_Available records_
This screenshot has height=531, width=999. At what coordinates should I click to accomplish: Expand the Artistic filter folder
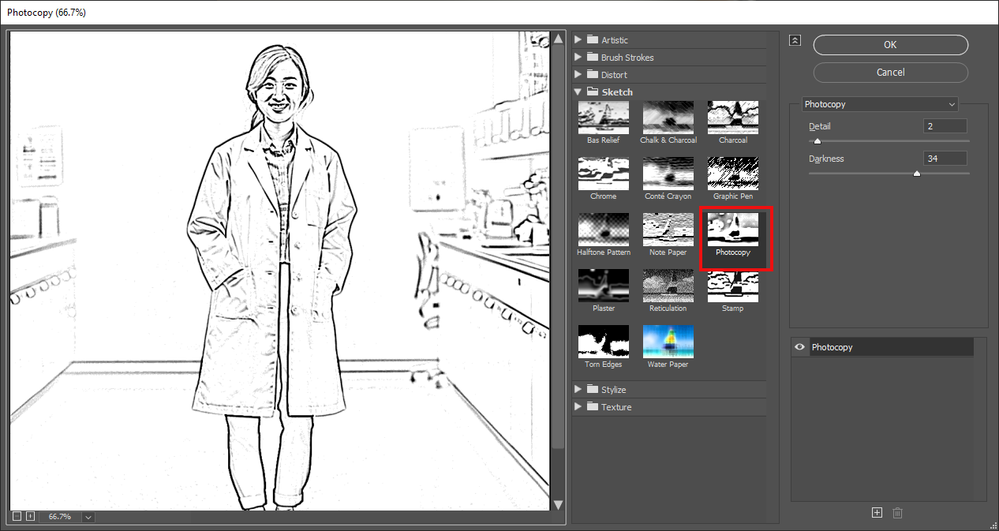[579, 40]
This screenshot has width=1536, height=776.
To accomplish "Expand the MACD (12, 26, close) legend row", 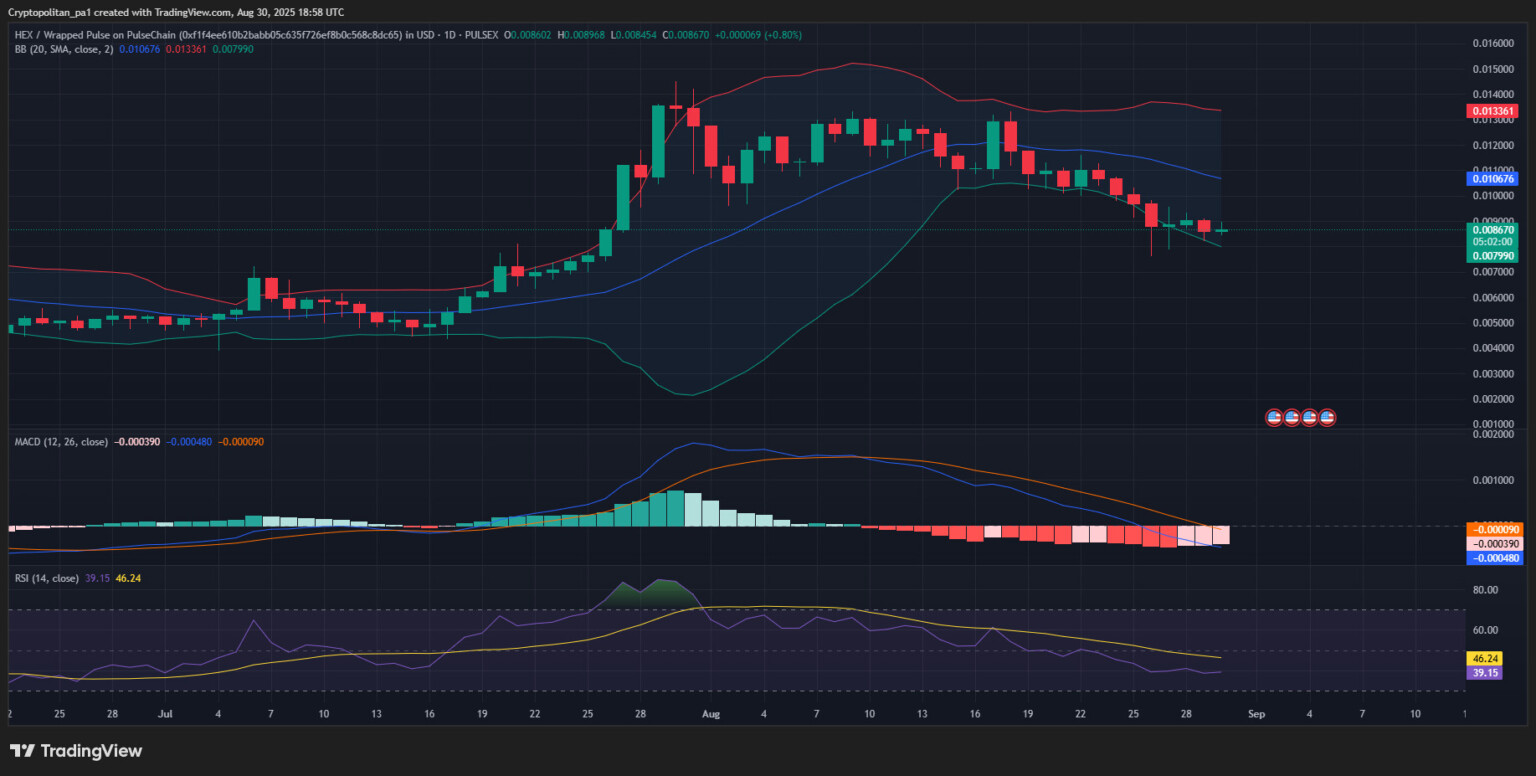I will (62, 440).
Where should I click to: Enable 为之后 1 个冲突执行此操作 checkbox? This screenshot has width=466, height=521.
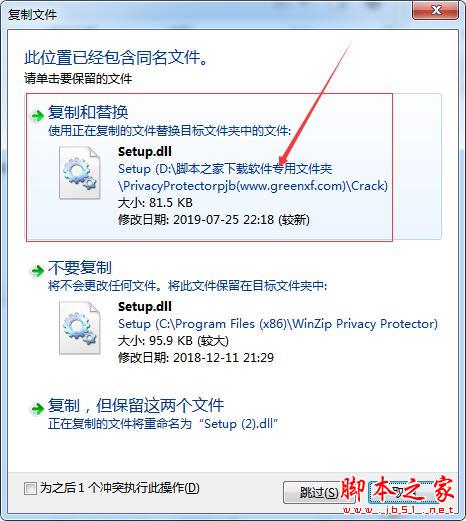[x=30, y=489]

_Your objective_
Copy out the records word for word, starting with the line that contains "Where should I" and going on through the end of the records. Leave the pictures out of your answer.

_Solution for this task_
Where should I click to: Enable 为之后 1 个冲突执行此操作 checkbox? This screenshot has width=466, height=521.
[x=30, y=489]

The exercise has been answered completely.